If I didn’t know any better, I’d think Lily was scared.

In the morning, Lily is awake before me. She always is. She’s showered and dressed and she’s downstairs, standing at the kitchen island in the dark, eating a piece of toast, while I just rolled out of bed.

“Will you tell me about it?” I ask, coming to stand at the island opposite her. “About the dream.”

Lily stares back, her brown eyes reluctant. “I didn’t have a dream,” she confesses.

I cock my head. “What were you thinking about, then? Why were you so upset last night?” I ask.

There’s a long pause before Lily tells me.

“I went for a walk yesterday after work, at Langley Woods,” she says. Langley Woods is a large forest preserve. Lily and I have been there before. We’ve gone together to run or to take our dog for walks, when we had one. It’s not far from our house. There is a waterfall, though it’s small, more like a dam than anything, and over ten miles of hiking trails. “The doctor said walking would be good for me. Safe,” she reminds me, as if defending something she hasn’t yet said, asserting that what happened isn’t her fault.

Lily is a distance runner, but she’s laid off running since she found out she was pregnant. There were three miscarriages before this, each pregnancy ending before the end of the first trimester. Lily blames herself for them, as if something she did or didn’t do is what led to the miscarriage.
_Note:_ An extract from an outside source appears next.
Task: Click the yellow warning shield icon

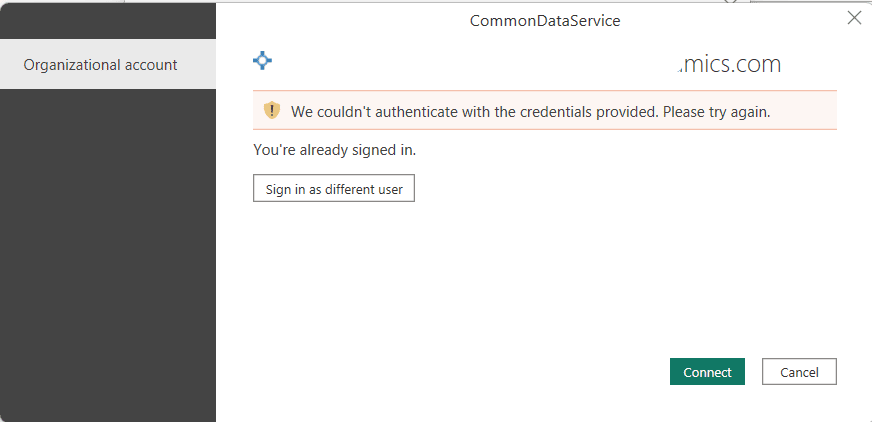Action: coord(272,110)
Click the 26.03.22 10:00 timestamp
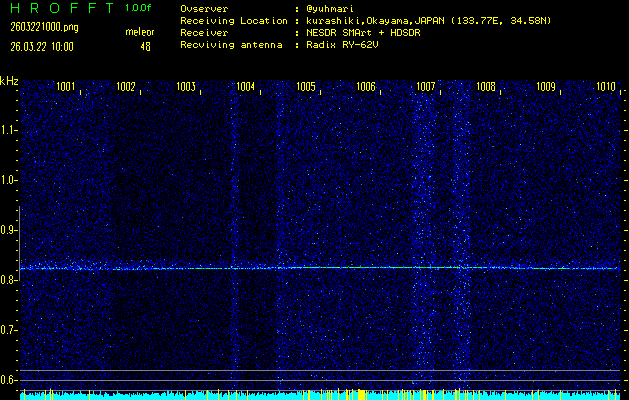Screen dimensions: 629x400 pyautogui.click(x=42, y=46)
“That’s good,” I say. “A little exercise, a little fresh air. That’s good.” My voice is calm, encouraging, supportive, but inside my heart is beating a little faster than it was a minute ago because I’m wondering if Lily is going to say that something happened to the baby, that she lost the baby yesterday. My palms are clammy now; they start to sweat. The last time it happened, she was nine weeks along, like now. We’d already been to the doctor. We’d had an ultrasound and heard the baby’s heartbeat. The doctor had told us that the risk of miscarriage went down after detecting a fetal heartbeat for the first time, to something like a few percent, 4 or 5, I can’t remember. Still, the doctor was wrong. She filled us with false hope. We didn’t think anything bad could happen at that point. Shame on us. Lily had a history with recurrent miscarriages by then. She wasn’t like other women the doctor saw. That small 4 or 5 percent included Lily, because she lost that baby even after hearing a heartbeat.